What is being asked —
Extract the lines from the one containing "will [x=290, y=66]." through the end of the items, copying them verbatim.
======== Working data ========
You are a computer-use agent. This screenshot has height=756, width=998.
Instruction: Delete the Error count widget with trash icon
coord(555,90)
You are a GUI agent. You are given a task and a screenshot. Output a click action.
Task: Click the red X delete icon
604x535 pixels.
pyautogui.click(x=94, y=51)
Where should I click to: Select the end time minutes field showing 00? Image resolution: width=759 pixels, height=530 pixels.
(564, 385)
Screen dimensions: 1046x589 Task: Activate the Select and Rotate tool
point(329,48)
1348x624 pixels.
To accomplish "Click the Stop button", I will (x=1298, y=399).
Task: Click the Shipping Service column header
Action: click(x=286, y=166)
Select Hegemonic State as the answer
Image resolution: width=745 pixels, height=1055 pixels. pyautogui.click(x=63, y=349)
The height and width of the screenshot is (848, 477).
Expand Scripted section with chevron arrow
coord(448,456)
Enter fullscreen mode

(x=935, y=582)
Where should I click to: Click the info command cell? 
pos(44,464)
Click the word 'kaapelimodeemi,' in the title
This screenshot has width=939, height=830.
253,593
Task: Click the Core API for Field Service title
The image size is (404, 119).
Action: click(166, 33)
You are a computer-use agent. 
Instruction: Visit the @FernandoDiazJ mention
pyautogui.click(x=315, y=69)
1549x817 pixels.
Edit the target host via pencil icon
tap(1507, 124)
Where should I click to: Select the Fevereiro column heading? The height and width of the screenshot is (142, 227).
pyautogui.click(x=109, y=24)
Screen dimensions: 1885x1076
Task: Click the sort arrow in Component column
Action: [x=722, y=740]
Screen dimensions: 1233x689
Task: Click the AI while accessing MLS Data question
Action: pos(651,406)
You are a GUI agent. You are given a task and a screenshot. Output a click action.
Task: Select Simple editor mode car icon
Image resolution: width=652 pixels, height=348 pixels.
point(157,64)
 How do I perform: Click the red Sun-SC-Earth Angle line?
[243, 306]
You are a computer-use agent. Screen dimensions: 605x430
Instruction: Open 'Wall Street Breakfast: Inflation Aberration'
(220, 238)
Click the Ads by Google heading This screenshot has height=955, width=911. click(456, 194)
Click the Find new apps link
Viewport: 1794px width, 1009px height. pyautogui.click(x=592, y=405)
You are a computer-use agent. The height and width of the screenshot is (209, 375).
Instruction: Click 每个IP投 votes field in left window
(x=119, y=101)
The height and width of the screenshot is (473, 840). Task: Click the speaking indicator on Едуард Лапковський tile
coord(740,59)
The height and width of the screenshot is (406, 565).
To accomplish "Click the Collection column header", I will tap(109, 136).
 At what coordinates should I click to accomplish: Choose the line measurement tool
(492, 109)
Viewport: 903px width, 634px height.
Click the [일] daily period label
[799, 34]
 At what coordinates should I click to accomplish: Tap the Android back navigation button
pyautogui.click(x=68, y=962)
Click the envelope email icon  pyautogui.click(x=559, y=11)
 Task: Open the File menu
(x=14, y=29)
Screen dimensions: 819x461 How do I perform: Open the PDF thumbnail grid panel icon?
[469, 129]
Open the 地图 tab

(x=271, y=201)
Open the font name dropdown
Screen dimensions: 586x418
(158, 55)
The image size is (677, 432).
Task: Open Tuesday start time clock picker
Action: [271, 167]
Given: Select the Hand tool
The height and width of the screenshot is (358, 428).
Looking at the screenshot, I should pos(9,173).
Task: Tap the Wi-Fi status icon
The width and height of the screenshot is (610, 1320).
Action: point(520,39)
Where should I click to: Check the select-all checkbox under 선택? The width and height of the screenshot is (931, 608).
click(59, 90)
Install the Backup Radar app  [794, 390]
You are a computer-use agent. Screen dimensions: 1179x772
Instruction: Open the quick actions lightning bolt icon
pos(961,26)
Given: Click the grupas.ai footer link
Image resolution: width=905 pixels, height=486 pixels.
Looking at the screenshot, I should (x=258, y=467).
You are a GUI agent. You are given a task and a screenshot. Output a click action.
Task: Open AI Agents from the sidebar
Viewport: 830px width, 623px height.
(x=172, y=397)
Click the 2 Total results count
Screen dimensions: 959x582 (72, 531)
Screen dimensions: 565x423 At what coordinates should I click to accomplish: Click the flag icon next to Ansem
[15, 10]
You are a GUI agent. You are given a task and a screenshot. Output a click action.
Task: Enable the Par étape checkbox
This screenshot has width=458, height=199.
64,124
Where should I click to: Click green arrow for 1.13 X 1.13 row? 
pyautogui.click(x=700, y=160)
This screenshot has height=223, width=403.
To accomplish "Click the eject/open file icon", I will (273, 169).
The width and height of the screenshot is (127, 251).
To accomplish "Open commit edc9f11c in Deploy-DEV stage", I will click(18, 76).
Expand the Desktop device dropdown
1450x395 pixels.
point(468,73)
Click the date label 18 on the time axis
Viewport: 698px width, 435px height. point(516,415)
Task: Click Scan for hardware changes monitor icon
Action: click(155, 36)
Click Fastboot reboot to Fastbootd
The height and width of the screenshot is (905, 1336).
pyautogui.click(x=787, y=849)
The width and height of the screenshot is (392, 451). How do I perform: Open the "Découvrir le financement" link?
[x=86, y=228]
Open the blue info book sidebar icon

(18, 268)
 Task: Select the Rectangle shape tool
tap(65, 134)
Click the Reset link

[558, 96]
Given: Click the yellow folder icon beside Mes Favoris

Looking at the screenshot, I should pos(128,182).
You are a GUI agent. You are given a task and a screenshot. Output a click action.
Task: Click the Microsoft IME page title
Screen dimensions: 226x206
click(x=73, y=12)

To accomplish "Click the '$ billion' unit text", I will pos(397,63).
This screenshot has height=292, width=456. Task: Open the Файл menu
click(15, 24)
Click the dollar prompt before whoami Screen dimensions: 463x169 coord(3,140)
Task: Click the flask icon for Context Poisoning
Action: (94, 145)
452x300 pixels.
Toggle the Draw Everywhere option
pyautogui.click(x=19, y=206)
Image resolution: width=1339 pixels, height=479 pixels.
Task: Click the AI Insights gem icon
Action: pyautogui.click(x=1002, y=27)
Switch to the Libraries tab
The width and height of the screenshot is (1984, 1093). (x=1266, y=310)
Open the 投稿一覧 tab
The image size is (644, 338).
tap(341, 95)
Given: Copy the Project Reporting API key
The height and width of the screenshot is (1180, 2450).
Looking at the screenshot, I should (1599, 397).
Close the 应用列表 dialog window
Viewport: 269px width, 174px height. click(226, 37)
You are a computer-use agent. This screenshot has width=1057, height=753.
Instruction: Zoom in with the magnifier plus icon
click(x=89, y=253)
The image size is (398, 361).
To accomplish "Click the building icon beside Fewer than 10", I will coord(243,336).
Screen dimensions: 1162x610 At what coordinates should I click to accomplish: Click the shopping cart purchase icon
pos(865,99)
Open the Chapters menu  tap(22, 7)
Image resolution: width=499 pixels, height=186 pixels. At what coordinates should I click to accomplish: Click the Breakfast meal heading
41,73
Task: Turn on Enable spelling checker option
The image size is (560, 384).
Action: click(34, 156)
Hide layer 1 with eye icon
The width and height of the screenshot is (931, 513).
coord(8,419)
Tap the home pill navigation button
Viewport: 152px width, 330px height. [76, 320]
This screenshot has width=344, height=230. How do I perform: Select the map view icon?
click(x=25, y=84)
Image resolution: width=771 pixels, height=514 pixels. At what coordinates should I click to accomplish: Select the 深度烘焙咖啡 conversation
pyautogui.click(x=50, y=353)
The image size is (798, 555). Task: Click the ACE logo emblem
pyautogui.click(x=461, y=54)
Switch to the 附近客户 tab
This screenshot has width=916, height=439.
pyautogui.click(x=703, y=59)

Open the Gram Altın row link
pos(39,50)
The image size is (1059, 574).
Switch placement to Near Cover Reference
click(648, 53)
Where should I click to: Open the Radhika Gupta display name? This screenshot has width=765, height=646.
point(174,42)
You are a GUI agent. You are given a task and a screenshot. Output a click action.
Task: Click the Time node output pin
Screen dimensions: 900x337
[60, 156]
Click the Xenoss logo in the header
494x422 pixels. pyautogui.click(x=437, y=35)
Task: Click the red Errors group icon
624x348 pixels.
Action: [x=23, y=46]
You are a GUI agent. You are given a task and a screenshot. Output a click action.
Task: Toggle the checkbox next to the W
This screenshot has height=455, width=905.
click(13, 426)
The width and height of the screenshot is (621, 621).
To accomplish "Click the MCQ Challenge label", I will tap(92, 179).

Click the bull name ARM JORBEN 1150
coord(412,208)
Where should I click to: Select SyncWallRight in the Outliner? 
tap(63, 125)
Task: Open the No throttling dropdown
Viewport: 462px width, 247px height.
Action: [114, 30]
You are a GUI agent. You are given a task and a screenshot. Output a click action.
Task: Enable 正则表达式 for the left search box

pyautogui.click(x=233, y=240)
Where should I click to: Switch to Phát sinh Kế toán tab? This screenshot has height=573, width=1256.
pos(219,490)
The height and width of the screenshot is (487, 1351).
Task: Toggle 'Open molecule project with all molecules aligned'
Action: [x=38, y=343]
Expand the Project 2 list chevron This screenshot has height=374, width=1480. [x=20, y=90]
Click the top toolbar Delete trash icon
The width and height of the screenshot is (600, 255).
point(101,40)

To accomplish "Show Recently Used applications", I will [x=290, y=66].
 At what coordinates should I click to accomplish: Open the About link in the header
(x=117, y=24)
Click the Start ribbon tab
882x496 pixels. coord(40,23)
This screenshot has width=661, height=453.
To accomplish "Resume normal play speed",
========
Reply to the exercise —
To accomplish "Show Recently Used applications", I will [x=290, y=66].
 At what coordinates should I click to accomplish: Open the About link in the header
(x=117, y=24)
Click the Start ribbon tab
882x496 pixels. coord(40,23)
This screenshot has width=661, height=453.
To accomplish "Resume normal play speed",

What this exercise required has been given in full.